Nearly two years ago, the California Court of Appeal for the Second Appellate District issued a decision that upheld the concept of horizontal exhaustion of primary liability policy limits before triggering the obligation of an excess insurer, but also concluded that, in the context of that case, there was no stacking of liability insurance policies. The case was Kaiser Cement and Gypsum Corp. v. Insurance Company of the State of Pennsylvania, and we reported on it in this blog.
The California Supreme Court accepted review of Kaiser Cement, but then returned the case to the Court of Appeal after the Supreme Court issued its decision in State of California v. Continental Insurance Co., 55 Cal. 4th 186 (2012), a decision we also reported on in a prior blog.
In Continental, the Supreme Court adopted the “all-sums-with-stacking” approach to addressing indemnification for continuous injury cases. With respect to the stacking issue, the Court found that allowing the insured to “stack” its policies and recover up to the policy limits of all the triggered policies was not only the correct rule based on the policy language but also the equitable result and one that can be achieved “with a comparatively uncomplicated calculation.” The Court, however, advised that insurers may be able to enforce “anti-stacking” provisions in their policies to avoid such a result.
In the unanimous opinion of the Court of Appeal panel in Kaiser Cement, the primary policy considered in that case contained such language that precluding stacking of policy limits. Other than its addition of a brief section on the Continental decision (and some other minor revisions), the second opinion in Kaiser Cement, issued April 8, 2013, is virtually identical to the prior opinion issued June 3, 2011.
The underlying dispute involved coverage obligations for thousands of asbestos bodily injury claims brought against Kaiser, and in an even earlier decision, the appellate court held that asbestos bodily injury claims should be treated as multiple occurrences under the primary policies issued to Kaiser by Truck Insurance Exchange, rather than one single occurrence for multiple claimants. The primary policies all had non-aggregating per-occurrence limits, meaning the policies potentially could be on the hook for the total per-occurrence limit for each occurrence.

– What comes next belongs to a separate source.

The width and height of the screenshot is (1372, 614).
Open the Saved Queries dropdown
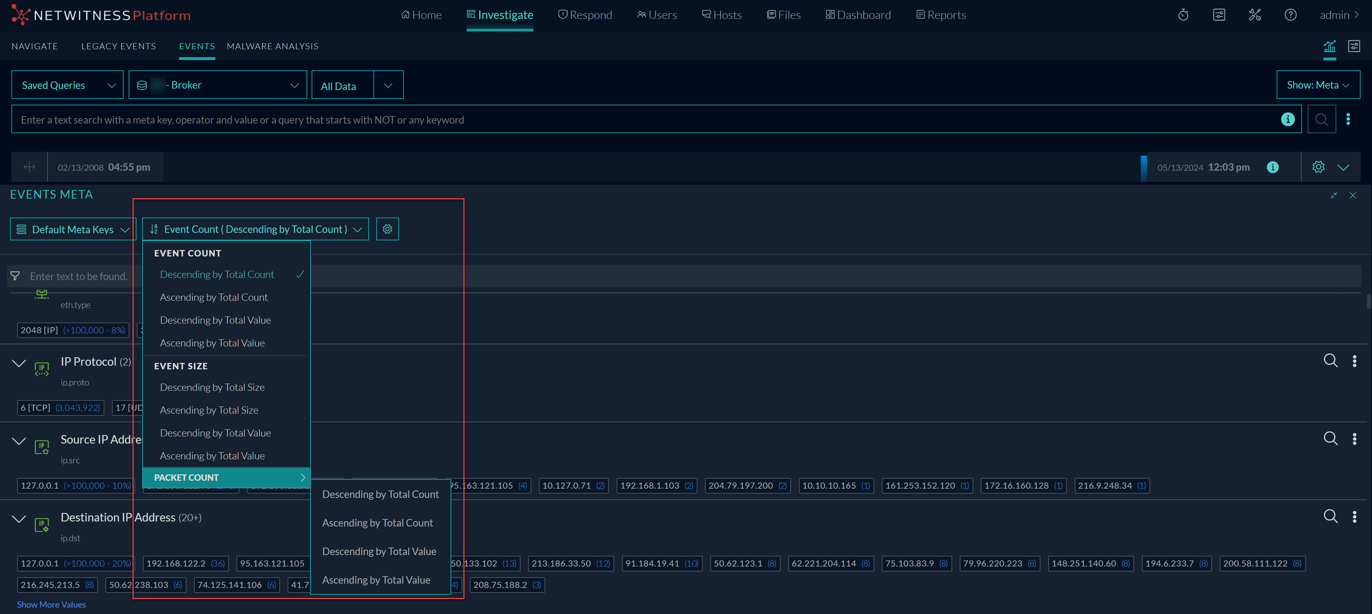point(67,85)
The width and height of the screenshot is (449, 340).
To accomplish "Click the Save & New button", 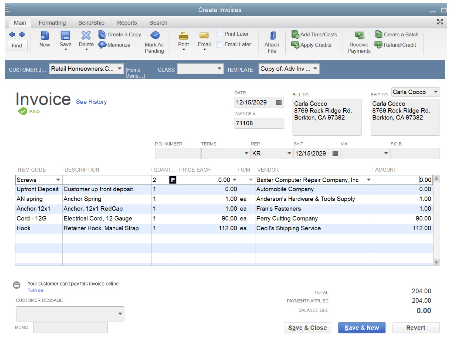I will click(361, 327).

The present appeal addressed the situation as to whether, when an asbestos bodily injury claim exceeded the primary coverage issued by Truck in a particular year, the excess coverage issued by Insurance Company of the State of Pennsylvania (“ICSOP”) was triggered to provide indemnification to Kaiser. Because the case involved asbestos bodily injury, which continues to cause injury over time, even with a single claimant, a claim could trigger coverage in multiple policy years, and ICSOP argued that the insured had to exhaust all underlying primary policies for all years in which coverage was triggered. Kaiser and Truck both argued that the ICSOP excess policy was triggered upon exhaustion of the single $500,000 per occurrence limit.
The 2013 Kaiser Cement decision, just like the one in 2011, issued three holdings:
First, it held that the excess insurer ICSOP was entitled to horizontally exhaust all underlying primary insurance that was collectible and valid, and not just those policies directly underneath its excess policy.

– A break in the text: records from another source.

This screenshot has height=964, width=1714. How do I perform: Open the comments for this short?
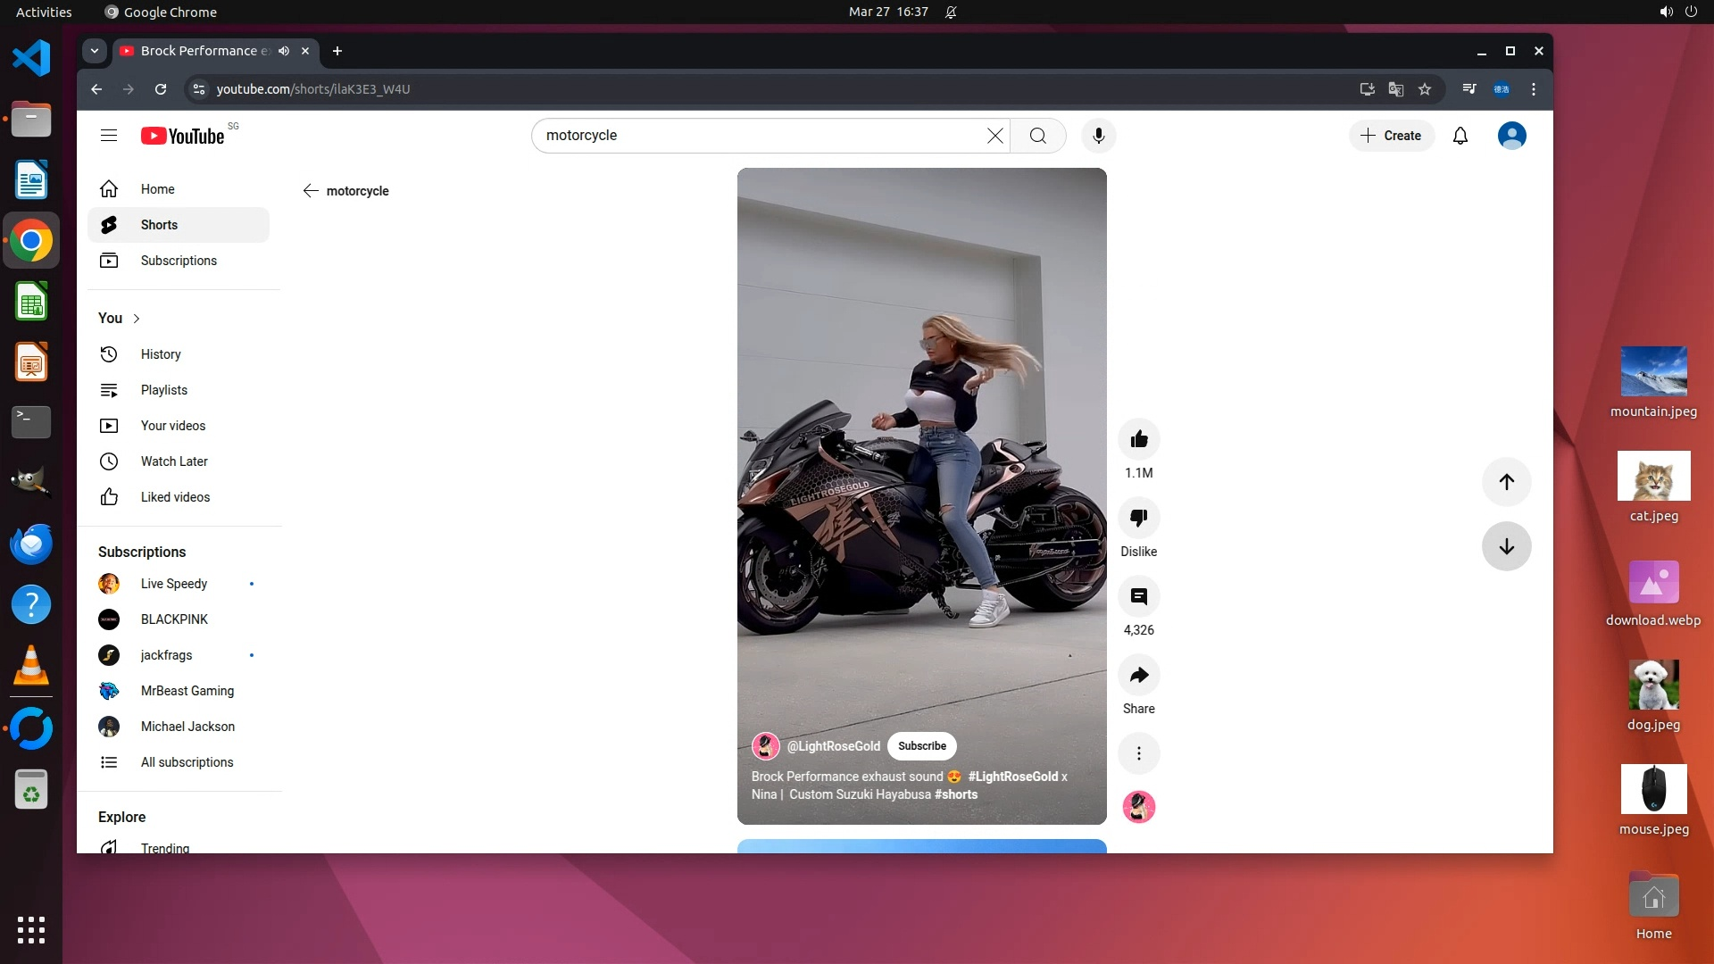point(1138,596)
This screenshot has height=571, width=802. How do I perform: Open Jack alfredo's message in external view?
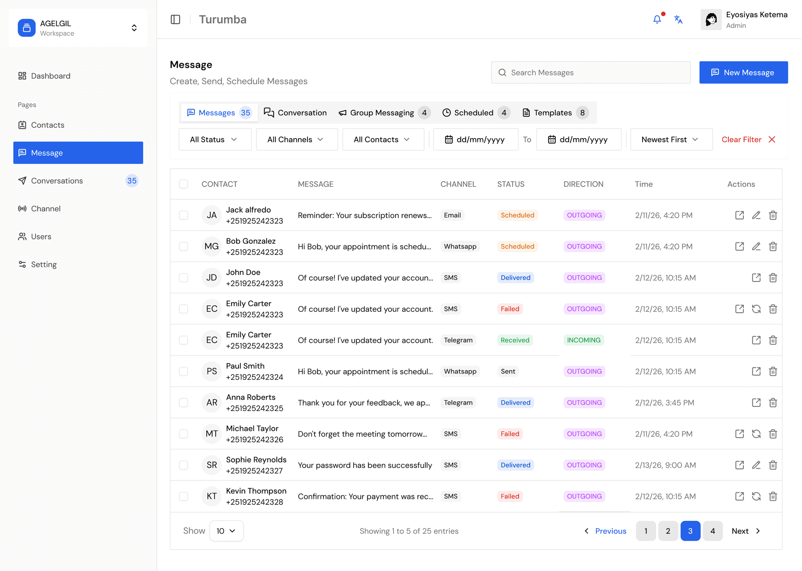point(739,215)
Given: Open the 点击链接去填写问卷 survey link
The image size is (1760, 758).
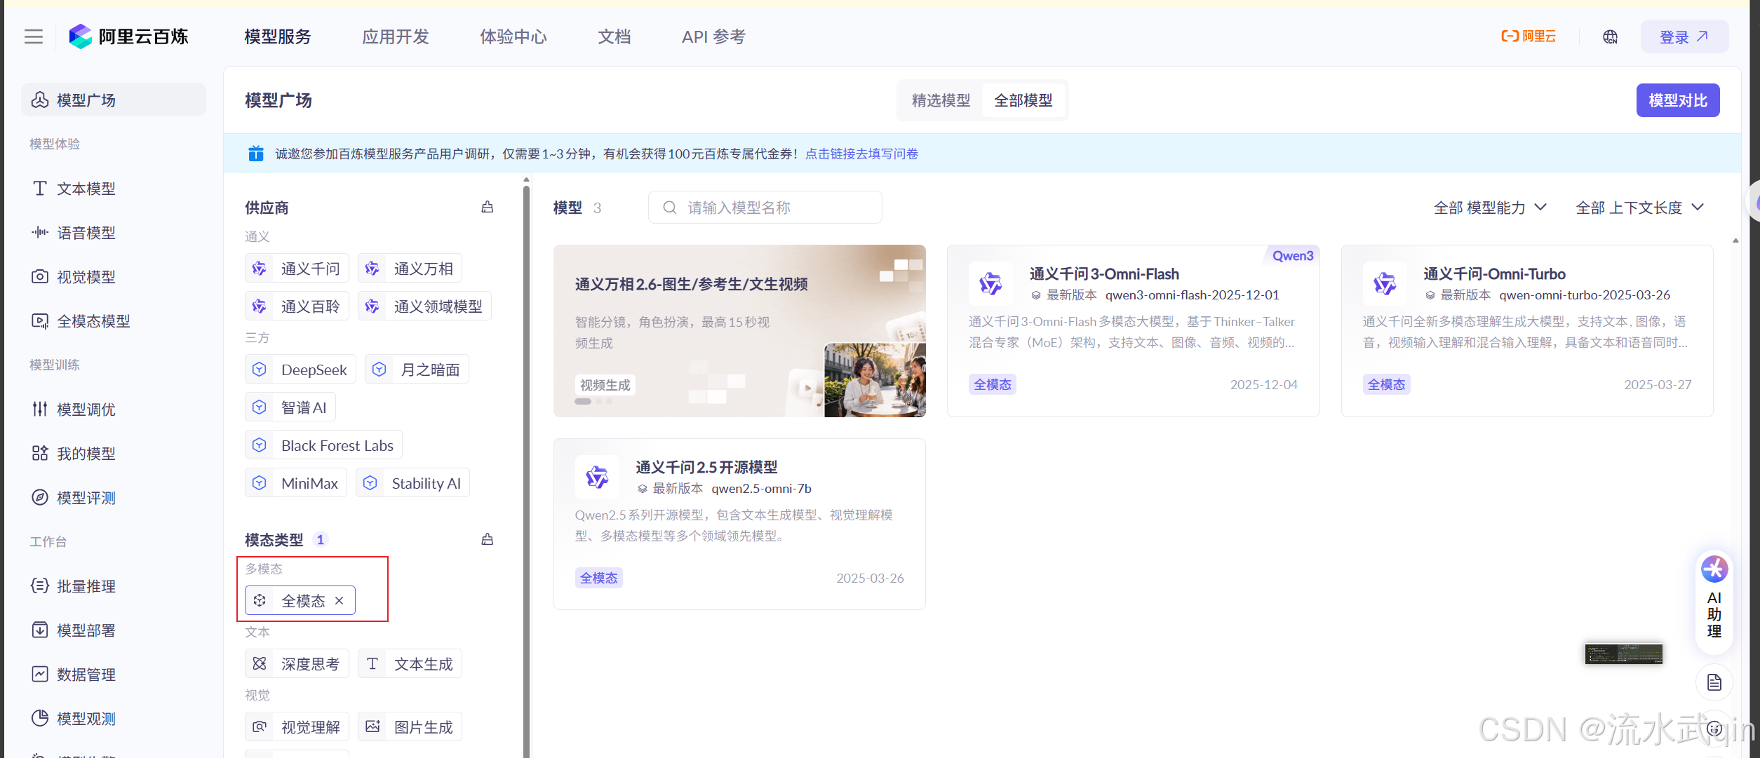Looking at the screenshot, I should (x=861, y=154).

The second holding, however, concluded that ICSOP was not able to “stack” the individual limits of the Truck primary policies. The court did not base this holding on judicially imposed anti-stacking principles, but rather concluded that under the particular language of the Truck policies, Truck could only be liable as a company for one per-occurrence limit for each occurrence. Specifically, the court cited the language in the insuring agreement stating that,
the Company’s liability as respects any occurrence . . . shall not exceed the per occurrence limit designated in the Declarations. (Italics added by court.)

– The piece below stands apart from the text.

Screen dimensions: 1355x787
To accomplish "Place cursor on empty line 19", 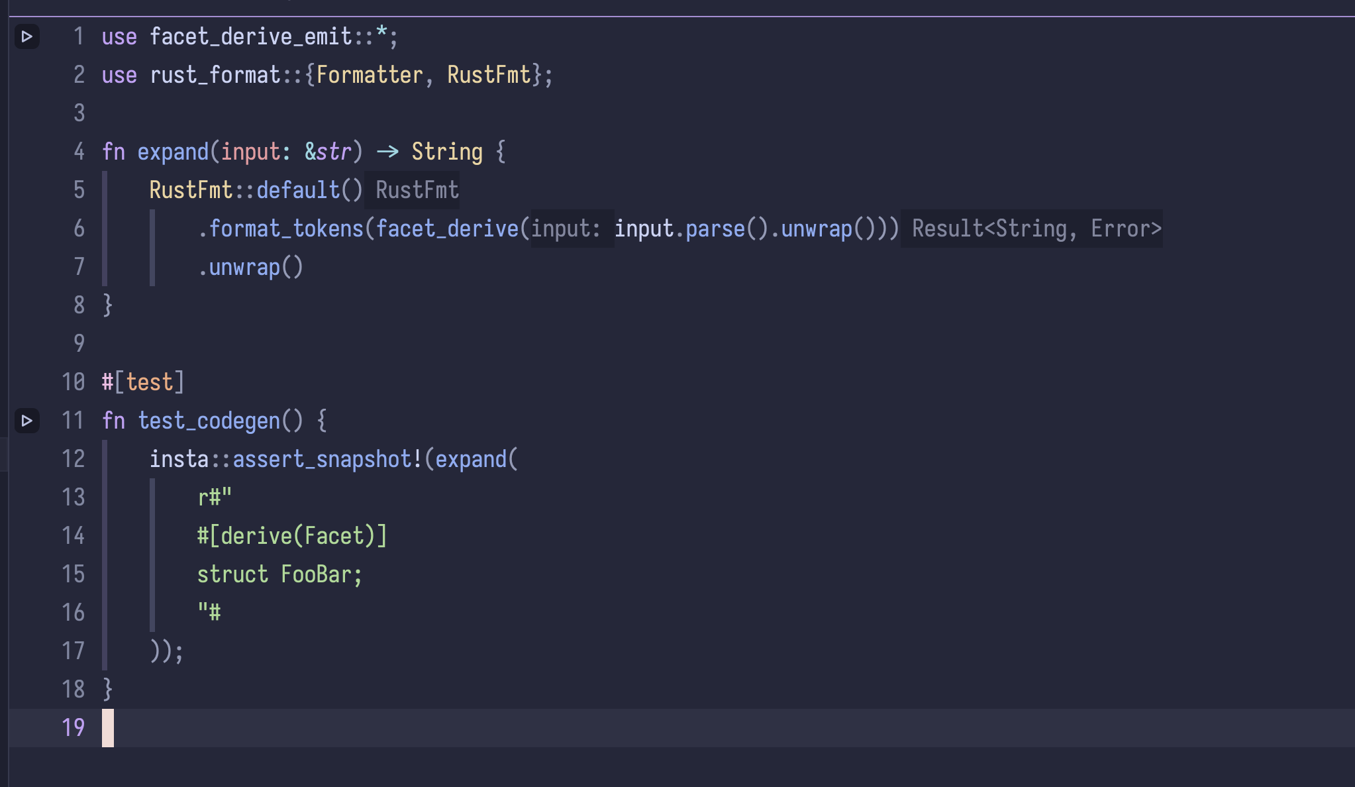I will pyautogui.click(x=397, y=728).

Thus, the court permitted horizontal exhaustion in principle but held that there was no valid and collectible insurance to horizontally exhaust in this case since Kaiser was only entitled to one per-occurrence limit for Truck as a whole for claims that exceeded the $500,000 per occurrence limit in the implicated Truck policy.
It was in this part of the Court’s analysis that it considered and analyzed the Continental decision, explaining that its “conclusion that Kaiser may not ‘stack’ Truck’s annual liability limits is consistent with the Supreme Court’s analysis in Continental” because Truck’s policy language was the type of provision envisioned by the Continental decision that precluded the stacking of policy limits for any one occurrence.
Finally, as with the prior decision in Kaiser Cement, the Court of Appeal found that the summary judgment that had been issued by the trial court in favor of Kaiser had to be reversed because, on the present record, the appellate court could not determine if there was primary coverage issued to Kaiser by other insurers (outside of Truck) whose primary policies still needed to be exhausted under the court’s horizontal exhaustion ruling.
As of the moment, the Kaiser Cement decision remains citable law, though its status could change if review is sought from the Supreme Court and such review is accepted.
Barring such action, the case is helpful to excess insures as it affirms the obligation that horizontal exhaustion of all primary insurance is still the rule in the continuous occurrence context.
For primary insurers, the case affords the opportunity to avoid stacking of policy limits in those situations in which specific policy language precludes triggering more than one policy limit per occurrence. As we noted in our prior blog on the Kaiser Cement case, a careful review of the specific policy language found in each primary and excess policy at issue is required.